GEÇEN hafta enflasyon verileri açıklandı. Tüm Dünya’da kullanılan “yıldan yıla TÜFE artışı” (Year to year Consumer Price Index) tanımına göre enflasyon tekrar yüzde 10’u geçti.
Gazeteler bu bilgiyi “çift haneli enflasyona dönüş” başlığıyla haberleştirdi. Haberlerin ayrıntısında, zerzevatın ve bilhassa yeşil biber fiyatının çok artması yüzünden enflasyon bu kadar yüksek çıktı deniyordu. Çünkü Merkez Bankası’nın önceki tahminine göre, enflasyonun bu düzeye çıkmaması gerekiyordu. Ama yine de enflasyonun, yılsonundan önce yüzde 7’ler dolayına ineceği söyleniyor. Üç yılda içinde de yüzde 5’lere inecekmiş.
¡ ¡ ¡
Bir zamanlar iktisat yorumcularının iki yazılarından biri, enflasyon üzerineydi. Bu, yabancı ülkelerde de böyleydi. Ben de kendime ekonomi değil, enflasyon öğrencisi diye bir isim takmıştım. 1980’den sonra iktisadi düşünce ortamında egemenlik kuran paracı iktisatçılara göre “enflasyon, daima bir parasal olaydır”. Bu, merkez bankaları işi sıkı tutarlarsa enflasyon filan olmaz demektir. İşi sıkı tutmaktan kasıt da faizleri arttırmak, para miktarını kısmaktır. Bu yüzden bu ekole mensup iktisatçılar artan enflasyonu görünce, merkez bankasına “hadi, ne duruyorsun arttır şu faizleri” diye mesaj yolluyorlar. Merkez Bankası da “bu enflasyon başka enflasyon, faizi arttırınca düşecek cinsten değil” diyor.
¡ ¡ ¡
Enflasyon, pahalılık (expensiveness) demek değildir.
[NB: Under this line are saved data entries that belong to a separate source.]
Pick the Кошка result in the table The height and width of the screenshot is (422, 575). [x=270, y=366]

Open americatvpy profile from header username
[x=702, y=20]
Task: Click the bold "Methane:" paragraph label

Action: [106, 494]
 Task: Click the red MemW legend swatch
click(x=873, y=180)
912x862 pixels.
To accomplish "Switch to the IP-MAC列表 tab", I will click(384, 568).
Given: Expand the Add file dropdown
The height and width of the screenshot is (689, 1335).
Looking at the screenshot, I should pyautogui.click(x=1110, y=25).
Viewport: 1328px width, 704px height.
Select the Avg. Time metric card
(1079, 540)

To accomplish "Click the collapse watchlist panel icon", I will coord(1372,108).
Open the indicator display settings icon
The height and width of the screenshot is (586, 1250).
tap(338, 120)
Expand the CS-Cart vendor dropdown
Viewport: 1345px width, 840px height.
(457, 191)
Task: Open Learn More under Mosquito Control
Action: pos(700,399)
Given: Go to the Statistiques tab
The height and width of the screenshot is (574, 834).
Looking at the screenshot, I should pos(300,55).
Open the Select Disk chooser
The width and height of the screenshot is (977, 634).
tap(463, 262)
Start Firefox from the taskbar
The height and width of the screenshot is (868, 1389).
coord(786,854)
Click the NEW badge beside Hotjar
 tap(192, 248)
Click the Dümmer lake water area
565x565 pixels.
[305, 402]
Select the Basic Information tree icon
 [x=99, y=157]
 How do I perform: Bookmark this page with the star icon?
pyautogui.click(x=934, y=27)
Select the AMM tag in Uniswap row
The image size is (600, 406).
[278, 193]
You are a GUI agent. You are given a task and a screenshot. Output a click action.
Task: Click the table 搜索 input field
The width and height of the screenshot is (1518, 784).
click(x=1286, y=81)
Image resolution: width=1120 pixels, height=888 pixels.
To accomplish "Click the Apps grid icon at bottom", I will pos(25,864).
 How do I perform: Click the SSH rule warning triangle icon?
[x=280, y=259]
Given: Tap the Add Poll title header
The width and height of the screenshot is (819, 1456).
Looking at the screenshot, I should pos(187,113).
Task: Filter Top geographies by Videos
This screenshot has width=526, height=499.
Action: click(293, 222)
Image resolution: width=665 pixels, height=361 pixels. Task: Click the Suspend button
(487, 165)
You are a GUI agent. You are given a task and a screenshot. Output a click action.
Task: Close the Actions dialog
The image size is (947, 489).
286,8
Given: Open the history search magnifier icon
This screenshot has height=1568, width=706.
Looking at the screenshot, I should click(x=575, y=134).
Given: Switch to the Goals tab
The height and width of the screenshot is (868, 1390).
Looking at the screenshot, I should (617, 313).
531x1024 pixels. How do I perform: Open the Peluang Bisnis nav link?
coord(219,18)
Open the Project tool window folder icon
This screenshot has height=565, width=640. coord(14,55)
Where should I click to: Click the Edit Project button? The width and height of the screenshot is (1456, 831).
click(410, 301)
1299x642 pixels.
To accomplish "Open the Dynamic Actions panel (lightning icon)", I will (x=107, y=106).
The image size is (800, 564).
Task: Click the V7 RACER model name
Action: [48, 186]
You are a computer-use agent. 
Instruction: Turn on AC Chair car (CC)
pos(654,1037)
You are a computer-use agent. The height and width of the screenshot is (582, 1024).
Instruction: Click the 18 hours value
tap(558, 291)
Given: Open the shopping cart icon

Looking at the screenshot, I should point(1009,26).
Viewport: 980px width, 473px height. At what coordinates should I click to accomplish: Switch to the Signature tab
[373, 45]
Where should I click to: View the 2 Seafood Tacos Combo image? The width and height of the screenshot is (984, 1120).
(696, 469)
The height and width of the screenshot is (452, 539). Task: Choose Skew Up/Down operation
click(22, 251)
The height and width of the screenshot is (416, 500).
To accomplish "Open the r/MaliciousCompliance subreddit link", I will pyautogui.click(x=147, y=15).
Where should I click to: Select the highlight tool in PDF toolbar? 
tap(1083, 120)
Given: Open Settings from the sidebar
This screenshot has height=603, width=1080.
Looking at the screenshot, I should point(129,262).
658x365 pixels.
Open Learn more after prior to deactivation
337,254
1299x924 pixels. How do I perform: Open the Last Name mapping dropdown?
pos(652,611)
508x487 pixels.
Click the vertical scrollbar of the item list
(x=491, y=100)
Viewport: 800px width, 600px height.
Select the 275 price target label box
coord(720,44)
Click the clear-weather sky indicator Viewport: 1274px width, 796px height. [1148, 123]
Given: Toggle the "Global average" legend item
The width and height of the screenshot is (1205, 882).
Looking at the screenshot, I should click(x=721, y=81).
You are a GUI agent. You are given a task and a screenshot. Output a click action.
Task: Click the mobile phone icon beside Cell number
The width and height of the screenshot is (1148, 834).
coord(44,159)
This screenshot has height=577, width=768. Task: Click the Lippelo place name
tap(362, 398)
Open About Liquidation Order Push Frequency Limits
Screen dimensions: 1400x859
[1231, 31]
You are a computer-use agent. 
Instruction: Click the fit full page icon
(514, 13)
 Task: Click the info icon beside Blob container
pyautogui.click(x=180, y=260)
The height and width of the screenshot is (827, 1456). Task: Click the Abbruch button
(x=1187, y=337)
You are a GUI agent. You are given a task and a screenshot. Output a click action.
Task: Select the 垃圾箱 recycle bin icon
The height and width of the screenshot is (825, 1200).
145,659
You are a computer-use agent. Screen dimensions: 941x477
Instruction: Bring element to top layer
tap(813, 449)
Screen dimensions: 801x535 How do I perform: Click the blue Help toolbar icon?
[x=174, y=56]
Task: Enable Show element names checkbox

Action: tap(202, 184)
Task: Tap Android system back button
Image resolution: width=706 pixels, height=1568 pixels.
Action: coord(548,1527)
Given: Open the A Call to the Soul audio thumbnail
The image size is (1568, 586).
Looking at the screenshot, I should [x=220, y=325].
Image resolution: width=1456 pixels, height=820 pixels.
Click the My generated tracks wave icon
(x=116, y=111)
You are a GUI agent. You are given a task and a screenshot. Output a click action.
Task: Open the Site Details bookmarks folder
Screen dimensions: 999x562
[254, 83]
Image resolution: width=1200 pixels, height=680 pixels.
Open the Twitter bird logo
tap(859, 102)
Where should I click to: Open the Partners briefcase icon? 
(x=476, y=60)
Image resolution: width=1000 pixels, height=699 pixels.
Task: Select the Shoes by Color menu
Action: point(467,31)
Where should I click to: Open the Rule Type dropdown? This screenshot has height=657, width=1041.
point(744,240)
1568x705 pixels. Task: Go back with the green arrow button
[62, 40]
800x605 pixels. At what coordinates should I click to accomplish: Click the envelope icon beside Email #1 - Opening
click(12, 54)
Pahalılık izafidir. Zaten Tüketici Fiyat Endeksi’nin ölçmeğe çalıştığı şey “Geçim Maliyeti” (Cost of Living) dir. Hatta bu ölçümde kullanılan sepetin kalemleri ve ağırlıkları ücretlilerin harcama kalıplarına göre tasarlanmıştır. Fiyat artış oranı, kişinin gelir artışı oranından fazla ise hayat, o kişi için pahalılaşır. Tersi doğru ise, fiyatlar genel düzeyi (galat olarak enflasyon) ne kadar yüksek çıkarsa çıksın, hayat o kişi için ucuzlamış demektir. Aslında enflasyon, genel kabul görmüş tanımında söylendiği gibi “fiyatlar genel düzeyinin artması” demek de değildir. Fiyatlar arttığı için enflasyon olmaz. Enflasyon olduğu için fiyatlar artar. Ayrıca fiyatlar, sadece enflasyon sebebiyle artmaz. Fiyat artışlarının başka sebepleri de vardır. Mesela ülke içinde kıtlık-kuraklık veya dünyada petrol fiyatlarının artması bunlar arasındadır. Aslında merkez bankaları enflasyonu indirerek, fiyat artışlarını frenler. Enflasyon “şişme” demektir. Tam bu noktada hocamın bana sorduğu soruyu, şimdi ben sorayım. O halde şişen şey nedir? Şişen şey “para arzı ile paranın devir hızı” çarpımıdır.
¡ ¡ ¡
2009’da olduğu gibi eğer kişi başına milli gelir gerilemişse, sebebi ne olursa olsun, fiyatlar genel düzeyindeki artış, halkın gelir artışından yüksek olur. Ücret artışlarıyla bunu telafi etmeğe çalışmak “enflasyon sarmalı” yaratır. Milli gelir artmadıkça, bu böyle sürmek zorundadır.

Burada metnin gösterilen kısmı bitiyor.